--- INSTRUCTIONS TO FOLLOW ---
Tally the lines containing "chevron" in this data. Respond with the tally alone.

--- SUPPLIED MATERIAL ---
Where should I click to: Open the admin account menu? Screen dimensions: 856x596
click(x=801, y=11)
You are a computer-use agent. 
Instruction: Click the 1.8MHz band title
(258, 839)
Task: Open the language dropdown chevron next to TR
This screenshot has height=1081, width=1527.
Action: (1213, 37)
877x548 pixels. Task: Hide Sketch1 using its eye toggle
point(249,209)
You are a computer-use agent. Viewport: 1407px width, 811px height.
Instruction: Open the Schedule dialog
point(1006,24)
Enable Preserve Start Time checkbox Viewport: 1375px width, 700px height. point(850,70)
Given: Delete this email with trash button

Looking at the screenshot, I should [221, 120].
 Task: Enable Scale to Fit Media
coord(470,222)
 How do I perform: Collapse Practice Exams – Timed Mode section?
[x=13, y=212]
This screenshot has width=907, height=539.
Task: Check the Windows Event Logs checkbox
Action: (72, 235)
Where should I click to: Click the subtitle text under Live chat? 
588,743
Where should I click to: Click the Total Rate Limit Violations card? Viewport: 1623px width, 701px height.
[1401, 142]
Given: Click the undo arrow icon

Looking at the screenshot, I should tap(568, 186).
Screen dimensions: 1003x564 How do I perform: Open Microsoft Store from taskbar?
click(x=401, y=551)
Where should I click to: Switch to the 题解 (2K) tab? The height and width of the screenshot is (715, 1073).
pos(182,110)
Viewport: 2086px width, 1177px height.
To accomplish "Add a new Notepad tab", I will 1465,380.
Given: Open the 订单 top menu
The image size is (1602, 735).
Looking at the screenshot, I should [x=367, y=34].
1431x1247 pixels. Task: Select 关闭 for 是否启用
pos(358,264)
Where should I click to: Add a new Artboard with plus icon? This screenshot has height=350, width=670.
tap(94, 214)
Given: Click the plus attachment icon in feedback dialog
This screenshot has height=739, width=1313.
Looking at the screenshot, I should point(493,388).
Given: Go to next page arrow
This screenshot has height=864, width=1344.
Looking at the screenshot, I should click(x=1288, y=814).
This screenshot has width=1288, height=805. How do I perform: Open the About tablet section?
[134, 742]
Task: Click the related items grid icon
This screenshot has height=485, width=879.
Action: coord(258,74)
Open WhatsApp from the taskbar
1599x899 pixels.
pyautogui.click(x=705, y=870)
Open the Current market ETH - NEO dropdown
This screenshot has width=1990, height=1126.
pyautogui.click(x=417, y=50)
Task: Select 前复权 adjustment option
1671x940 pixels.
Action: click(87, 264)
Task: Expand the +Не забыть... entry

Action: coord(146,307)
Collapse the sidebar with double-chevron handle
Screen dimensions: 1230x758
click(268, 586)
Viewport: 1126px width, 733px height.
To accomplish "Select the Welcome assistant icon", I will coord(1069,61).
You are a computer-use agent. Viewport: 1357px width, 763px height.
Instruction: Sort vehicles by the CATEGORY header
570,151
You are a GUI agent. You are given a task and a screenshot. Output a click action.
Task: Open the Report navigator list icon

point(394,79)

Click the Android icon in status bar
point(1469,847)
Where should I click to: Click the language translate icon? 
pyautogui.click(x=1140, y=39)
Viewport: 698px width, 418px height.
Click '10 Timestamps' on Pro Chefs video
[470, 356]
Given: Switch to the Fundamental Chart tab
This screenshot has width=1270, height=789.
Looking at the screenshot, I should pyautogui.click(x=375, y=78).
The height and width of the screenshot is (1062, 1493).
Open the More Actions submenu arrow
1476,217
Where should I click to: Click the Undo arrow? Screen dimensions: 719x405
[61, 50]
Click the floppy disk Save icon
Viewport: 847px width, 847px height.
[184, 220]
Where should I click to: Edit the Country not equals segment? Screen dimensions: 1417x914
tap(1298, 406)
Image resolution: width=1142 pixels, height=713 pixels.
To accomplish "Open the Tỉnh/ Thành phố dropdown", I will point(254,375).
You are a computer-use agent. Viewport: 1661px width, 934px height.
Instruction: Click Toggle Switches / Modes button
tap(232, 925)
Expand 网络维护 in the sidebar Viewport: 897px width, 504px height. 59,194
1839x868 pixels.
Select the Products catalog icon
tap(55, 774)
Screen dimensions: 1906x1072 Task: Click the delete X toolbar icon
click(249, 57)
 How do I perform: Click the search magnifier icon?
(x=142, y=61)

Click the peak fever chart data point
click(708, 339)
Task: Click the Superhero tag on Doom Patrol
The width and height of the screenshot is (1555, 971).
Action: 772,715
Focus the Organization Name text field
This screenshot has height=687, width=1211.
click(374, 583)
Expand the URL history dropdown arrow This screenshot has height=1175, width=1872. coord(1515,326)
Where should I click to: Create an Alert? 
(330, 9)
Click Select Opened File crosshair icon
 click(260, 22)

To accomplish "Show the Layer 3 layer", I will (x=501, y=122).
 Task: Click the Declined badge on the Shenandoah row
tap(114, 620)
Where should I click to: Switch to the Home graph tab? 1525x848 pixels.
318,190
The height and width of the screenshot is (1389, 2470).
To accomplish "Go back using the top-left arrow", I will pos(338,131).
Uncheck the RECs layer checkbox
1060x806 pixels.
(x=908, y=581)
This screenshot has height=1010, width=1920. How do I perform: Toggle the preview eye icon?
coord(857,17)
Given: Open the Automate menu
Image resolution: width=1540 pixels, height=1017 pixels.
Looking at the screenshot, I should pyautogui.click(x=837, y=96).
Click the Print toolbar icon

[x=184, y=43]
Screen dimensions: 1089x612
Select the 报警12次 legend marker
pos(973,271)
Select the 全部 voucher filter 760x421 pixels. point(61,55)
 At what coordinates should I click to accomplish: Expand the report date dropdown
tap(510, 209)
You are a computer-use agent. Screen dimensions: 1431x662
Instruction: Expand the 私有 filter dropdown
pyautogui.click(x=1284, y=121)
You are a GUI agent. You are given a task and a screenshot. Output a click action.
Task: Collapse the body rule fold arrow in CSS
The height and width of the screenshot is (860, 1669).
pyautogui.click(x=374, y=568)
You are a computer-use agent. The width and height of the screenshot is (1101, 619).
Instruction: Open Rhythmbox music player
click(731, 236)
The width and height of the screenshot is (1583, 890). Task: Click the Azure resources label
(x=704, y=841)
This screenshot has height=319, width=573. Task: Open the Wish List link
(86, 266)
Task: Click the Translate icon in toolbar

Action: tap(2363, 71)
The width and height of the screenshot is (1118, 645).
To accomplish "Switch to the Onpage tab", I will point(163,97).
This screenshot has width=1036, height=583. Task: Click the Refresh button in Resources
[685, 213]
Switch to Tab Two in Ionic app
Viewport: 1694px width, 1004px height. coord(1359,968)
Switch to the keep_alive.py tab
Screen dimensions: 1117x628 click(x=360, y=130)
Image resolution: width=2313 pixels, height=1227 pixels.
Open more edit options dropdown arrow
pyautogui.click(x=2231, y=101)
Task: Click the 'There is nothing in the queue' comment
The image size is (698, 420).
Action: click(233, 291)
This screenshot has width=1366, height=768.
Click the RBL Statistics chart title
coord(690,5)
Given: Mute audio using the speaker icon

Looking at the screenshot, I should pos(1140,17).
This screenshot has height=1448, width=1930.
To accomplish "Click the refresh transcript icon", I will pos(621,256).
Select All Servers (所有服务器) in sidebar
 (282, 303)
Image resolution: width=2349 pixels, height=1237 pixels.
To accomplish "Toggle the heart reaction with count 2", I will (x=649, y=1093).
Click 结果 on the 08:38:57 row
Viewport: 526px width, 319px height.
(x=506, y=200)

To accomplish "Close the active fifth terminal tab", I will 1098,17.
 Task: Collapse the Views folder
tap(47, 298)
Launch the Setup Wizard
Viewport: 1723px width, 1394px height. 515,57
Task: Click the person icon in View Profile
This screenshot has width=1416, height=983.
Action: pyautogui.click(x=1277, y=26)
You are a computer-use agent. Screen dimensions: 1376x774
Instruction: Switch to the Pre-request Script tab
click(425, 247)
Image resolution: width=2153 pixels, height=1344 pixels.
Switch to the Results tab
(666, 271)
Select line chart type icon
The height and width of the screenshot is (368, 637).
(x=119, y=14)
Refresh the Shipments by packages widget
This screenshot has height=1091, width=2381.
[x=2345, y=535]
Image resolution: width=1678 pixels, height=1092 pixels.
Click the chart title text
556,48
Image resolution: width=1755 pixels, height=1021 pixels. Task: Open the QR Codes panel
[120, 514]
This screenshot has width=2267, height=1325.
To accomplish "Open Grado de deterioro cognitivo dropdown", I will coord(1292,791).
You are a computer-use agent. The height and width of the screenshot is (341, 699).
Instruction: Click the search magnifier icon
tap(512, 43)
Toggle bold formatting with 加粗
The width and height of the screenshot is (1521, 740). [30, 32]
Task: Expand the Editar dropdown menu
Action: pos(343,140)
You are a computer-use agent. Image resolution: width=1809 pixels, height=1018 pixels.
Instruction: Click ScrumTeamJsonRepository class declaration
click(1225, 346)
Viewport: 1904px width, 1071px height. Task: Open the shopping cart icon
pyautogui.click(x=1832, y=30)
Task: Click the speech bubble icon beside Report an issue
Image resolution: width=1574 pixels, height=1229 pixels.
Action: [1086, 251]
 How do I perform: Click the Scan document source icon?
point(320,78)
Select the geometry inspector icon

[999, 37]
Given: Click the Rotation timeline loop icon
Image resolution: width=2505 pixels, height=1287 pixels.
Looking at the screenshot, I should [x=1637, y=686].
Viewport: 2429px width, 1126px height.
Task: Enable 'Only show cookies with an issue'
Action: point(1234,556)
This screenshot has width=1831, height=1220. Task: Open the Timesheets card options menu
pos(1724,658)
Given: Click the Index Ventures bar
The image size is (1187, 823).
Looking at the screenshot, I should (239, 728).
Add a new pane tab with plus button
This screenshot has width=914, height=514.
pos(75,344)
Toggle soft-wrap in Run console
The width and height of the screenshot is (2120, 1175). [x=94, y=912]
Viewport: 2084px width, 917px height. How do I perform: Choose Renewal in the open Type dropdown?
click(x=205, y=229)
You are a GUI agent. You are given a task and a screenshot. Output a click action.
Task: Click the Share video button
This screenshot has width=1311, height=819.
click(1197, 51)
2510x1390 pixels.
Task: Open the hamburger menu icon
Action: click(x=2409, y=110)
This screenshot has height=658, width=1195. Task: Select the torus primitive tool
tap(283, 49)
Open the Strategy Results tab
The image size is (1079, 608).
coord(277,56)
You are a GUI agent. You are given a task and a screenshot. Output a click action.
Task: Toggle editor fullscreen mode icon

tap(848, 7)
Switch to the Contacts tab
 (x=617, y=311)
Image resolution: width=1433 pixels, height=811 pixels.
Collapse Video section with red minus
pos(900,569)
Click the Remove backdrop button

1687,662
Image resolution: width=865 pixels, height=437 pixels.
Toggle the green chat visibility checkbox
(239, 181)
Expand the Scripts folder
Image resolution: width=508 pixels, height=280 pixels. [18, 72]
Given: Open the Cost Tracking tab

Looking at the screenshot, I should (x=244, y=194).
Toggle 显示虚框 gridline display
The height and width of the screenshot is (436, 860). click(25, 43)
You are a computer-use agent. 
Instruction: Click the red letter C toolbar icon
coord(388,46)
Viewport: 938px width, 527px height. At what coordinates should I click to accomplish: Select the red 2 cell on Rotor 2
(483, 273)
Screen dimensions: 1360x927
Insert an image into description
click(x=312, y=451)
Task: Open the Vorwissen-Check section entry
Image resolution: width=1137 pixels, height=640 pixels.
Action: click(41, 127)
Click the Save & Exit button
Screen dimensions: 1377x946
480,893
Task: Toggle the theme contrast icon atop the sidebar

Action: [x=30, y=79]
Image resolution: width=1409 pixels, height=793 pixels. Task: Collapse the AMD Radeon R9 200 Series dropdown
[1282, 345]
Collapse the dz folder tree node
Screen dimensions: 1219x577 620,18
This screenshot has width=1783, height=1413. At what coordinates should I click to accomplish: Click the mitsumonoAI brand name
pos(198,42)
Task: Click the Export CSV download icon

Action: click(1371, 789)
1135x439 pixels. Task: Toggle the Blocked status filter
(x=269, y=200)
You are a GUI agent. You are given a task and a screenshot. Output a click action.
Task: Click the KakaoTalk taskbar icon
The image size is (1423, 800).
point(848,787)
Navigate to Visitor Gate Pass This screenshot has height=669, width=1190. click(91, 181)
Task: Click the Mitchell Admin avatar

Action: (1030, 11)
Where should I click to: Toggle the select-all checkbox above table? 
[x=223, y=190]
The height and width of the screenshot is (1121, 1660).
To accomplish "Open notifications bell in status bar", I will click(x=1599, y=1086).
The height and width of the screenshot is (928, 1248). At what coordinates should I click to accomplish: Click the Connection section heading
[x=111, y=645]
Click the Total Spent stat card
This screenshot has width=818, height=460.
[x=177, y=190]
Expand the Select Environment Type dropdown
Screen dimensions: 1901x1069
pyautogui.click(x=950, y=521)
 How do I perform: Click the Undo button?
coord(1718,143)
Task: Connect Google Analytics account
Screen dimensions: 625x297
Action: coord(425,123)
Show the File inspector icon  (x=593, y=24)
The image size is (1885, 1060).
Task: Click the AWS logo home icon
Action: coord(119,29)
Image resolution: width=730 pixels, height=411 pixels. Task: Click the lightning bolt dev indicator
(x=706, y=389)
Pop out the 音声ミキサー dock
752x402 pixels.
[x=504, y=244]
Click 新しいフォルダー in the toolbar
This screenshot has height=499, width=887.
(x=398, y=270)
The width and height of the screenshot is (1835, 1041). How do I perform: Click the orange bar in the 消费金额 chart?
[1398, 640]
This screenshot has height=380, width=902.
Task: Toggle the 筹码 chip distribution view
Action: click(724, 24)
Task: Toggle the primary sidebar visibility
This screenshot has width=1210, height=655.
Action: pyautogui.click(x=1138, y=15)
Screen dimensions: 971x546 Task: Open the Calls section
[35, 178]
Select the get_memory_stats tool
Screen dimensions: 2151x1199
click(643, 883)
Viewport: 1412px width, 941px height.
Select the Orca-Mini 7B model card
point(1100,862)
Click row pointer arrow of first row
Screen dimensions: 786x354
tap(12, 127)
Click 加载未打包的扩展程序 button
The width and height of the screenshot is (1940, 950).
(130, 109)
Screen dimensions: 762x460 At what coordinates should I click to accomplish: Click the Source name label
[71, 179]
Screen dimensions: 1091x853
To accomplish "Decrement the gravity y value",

--- SOLUTION ---
2